**EXCERPTED RECORDS:**

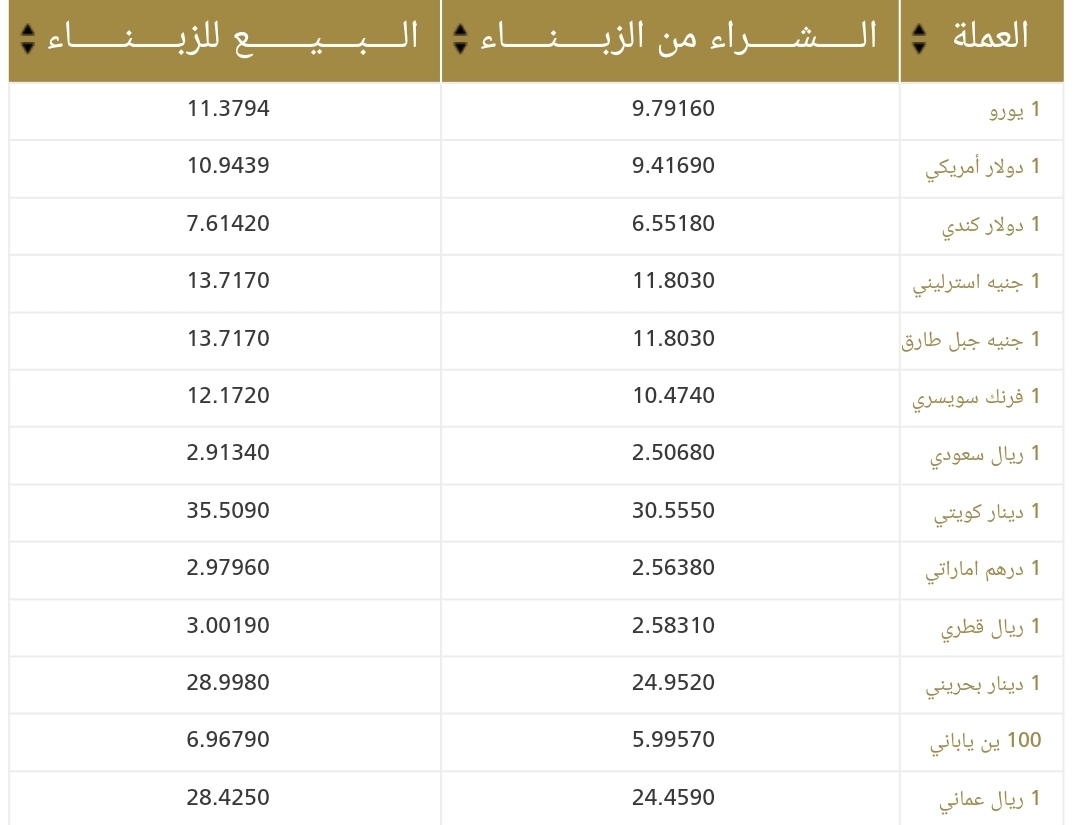Click the 1 دينار بحريني link

(983, 685)
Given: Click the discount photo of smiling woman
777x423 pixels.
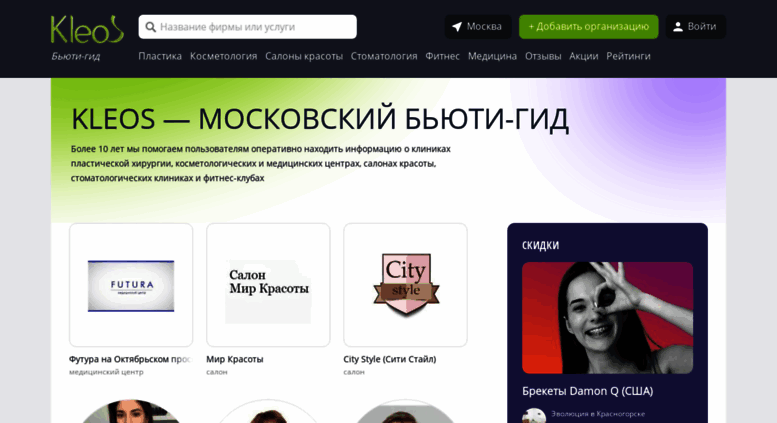Looking at the screenshot, I should pyautogui.click(x=608, y=318).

**ASSIGNMENT:**
Only the lines from the one that contains "Given: Click the" through the last line of the records may appear in the answer, retyped exactly and with no pictures.

**SOLUTION FOR THIS TASK:**
Given: Click the discount photo of smiling woman
777x423 pixels.
Looking at the screenshot, I should pyautogui.click(x=608, y=318).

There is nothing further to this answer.